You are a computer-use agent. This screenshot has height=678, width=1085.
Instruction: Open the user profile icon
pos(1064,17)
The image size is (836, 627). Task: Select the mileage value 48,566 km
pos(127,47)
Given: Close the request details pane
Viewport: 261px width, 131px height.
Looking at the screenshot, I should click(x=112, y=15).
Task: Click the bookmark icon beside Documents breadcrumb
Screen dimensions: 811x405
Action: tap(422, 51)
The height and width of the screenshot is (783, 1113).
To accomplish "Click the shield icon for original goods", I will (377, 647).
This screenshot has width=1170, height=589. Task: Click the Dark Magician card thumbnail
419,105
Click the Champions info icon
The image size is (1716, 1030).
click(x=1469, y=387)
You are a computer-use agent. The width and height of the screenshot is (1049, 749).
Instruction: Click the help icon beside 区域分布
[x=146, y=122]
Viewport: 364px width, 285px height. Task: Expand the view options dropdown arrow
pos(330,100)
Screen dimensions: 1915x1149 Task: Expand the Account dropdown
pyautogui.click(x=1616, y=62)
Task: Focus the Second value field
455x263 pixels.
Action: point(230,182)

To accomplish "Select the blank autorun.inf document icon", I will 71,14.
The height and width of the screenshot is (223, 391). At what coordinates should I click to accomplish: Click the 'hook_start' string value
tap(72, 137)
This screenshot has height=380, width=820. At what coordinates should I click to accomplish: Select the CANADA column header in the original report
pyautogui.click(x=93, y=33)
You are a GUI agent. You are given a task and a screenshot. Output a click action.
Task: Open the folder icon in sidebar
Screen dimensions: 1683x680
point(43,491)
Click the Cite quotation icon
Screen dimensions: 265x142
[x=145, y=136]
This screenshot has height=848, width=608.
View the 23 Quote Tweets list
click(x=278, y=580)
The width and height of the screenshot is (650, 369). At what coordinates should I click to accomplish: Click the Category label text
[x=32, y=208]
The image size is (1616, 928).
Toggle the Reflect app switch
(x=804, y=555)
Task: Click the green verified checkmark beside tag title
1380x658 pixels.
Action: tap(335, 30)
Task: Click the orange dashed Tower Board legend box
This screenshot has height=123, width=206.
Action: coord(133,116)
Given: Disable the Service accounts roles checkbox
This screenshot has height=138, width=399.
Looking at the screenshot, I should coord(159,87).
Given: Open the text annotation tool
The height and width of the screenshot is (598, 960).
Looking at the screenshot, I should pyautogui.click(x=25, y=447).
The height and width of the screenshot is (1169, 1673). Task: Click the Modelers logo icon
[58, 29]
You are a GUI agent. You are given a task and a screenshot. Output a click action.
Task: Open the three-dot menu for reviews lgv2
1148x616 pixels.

****

Work instructions :: Reproduce all of the data above, line for line, without any changes.

Answer ::
You are a computer-use agent. This screenshot has height=678, width=1085.
Instruction: Open the user profile icon
pos(1064,17)
The image size is (836, 627). Task: Select the mileage value 48,566 km
pos(127,47)
Given: Close the request details pane
Viewport: 261px width, 131px height.
Looking at the screenshot, I should click(x=112, y=15).
Task: Click the bookmark icon beside Documents breadcrumb
Screen dimensions: 811x405
Action: tap(422, 51)
The height and width of the screenshot is (783, 1113).
To accomplish "Click the shield icon for original goods", I will (377, 647).
This screenshot has width=1170, height=589. Task: Click the Dark Magician card thumbnail
419,105
Click the Champions info icon
The image size is (1716, 1030).
click(x=1469, y=387)
You are a computer-use agent. The width and height of the screenshot is (1049, 749).
Instruction: Click the help icon beside 区域分布
[x=146, y=122]
Viewport: 364px width, 285px height. Task: Expand the view options dropdown arrow
pos(330,100)
Screen dimensions: 1915x1149 Task: Expand the Account dropdown
pyautogui.click(x=1616, y=62)
Task: Focus the Second value field
455x263 pixels.
Action: point(230,182)

To accomplish "Select the blank autorun.inf document icon", I will 71,14.
The height and width of the screenshot is (223, 391). At what coordinates should I click to accomplish: Click the 'hook_start' string value
tap(72, 137)
This screenshot has height=380, width=820. At what coordinates should I click to accomplish: Select the CANADA column header in the original report
pyautogui.click(x=93, y=33)
You are a GUI agent. You are given a task and a screenshot. Output a click action.
Task: Open the folder icon in sidebar
Screen dimensions: 1683x680
point(43,491)
Click the Cite quotation icon
Screen dimensions: 265x142
[x=145, y=136]
This screenshot has height=848, width=608.
View the 23 Quote Tweets list
click(x=278, y=580)
The width and height of the screenshot is (650, 369). At what coordinates should I click to accomplish: Click the Category label text
[x=32, y=208]
The image size is (1616, 928).
Toggle the Reflect app switch
(x=804, y=555)
Task: Click the green verified checkmark beside tag title
1380x658 pixels.
Action: tap(335, 30)
Task: Click the orange dashed Tower Board legend box
This screenshot has height=123, width=206.
Action: coord(133,116)
Given: Disable the Service accounts roles checkbox
This screenshot has height=138, width=399.
Looking at the screenshot, I should coord(159,87).
Given: Open the text annotation tool
The height and width of the screenshot is (598, 960).
Looking at the screenshot, I should pyautogui.click(x=25, y=447).
The height and width of the screenshot is (1169, 1673). Task: Click the Modelers logo icon
[58, 29]
You are a GUI agent. You are given a task and a screenshot. Output a click action.
Task: Open the three-dot menu for reviews lgv2
1148x616 pixels.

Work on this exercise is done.